(Exercise material begins)

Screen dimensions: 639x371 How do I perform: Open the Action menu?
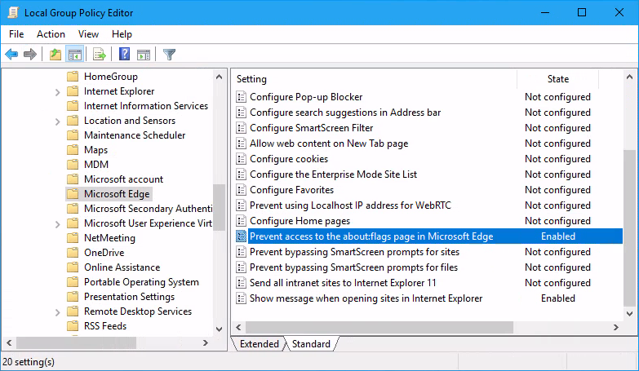51,34
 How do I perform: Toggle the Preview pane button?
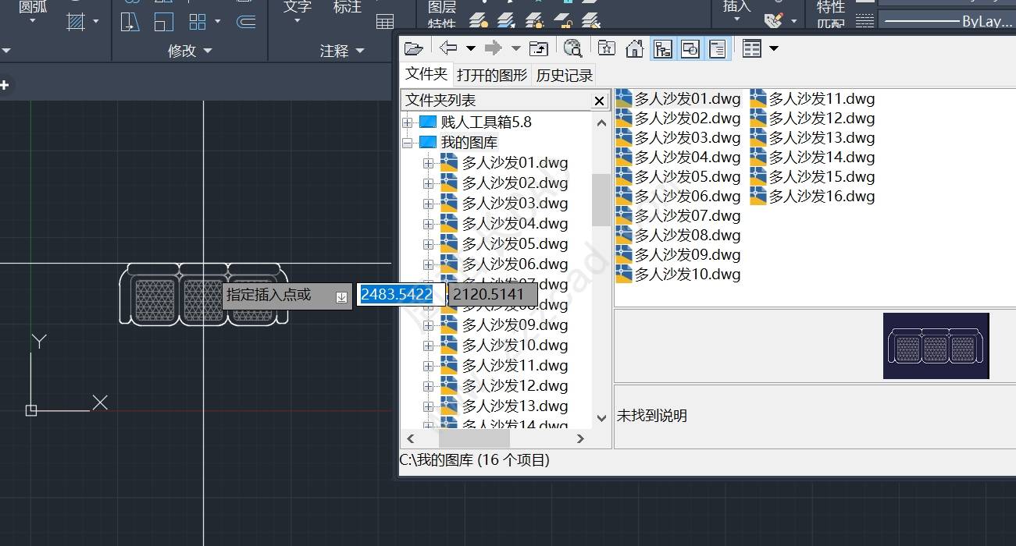[690, 48]

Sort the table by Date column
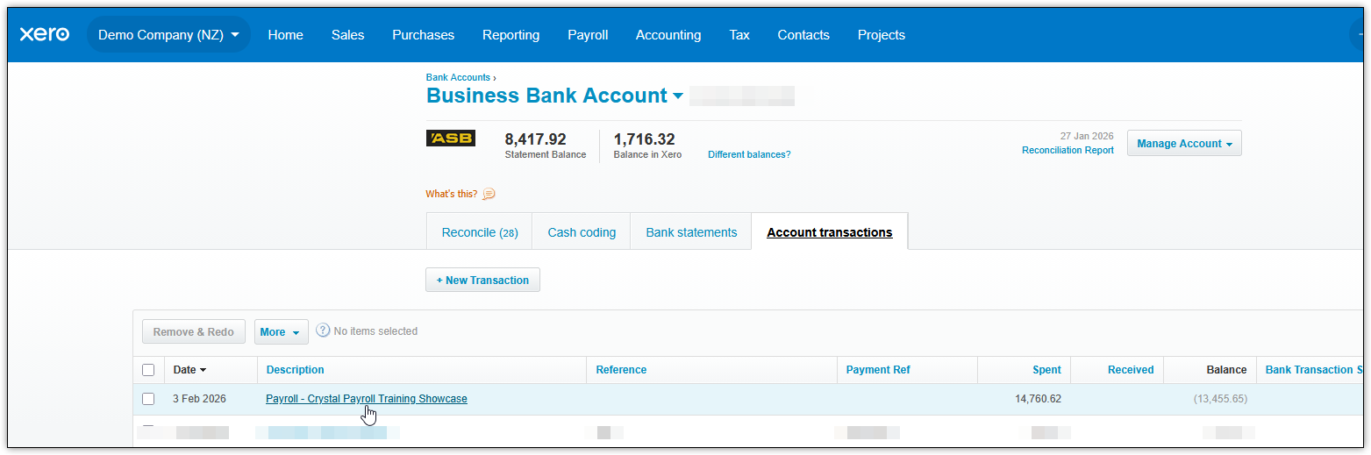[189, 370]
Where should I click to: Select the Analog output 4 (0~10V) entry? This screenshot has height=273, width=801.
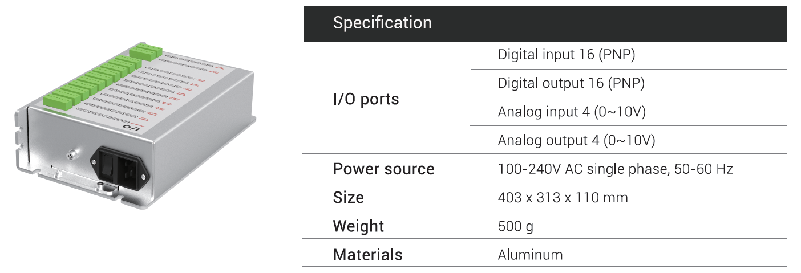click(576, 140)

(Exercise material ends)

The lines to retype begin with the one containing "Where should I" and end with the last line of the records. Reproduce them exactly and omit the pictures.

Where should I click to: Select the Analog output 4 (0~10V) entry? This screenshot has height=273, width=801.
click(576, 140)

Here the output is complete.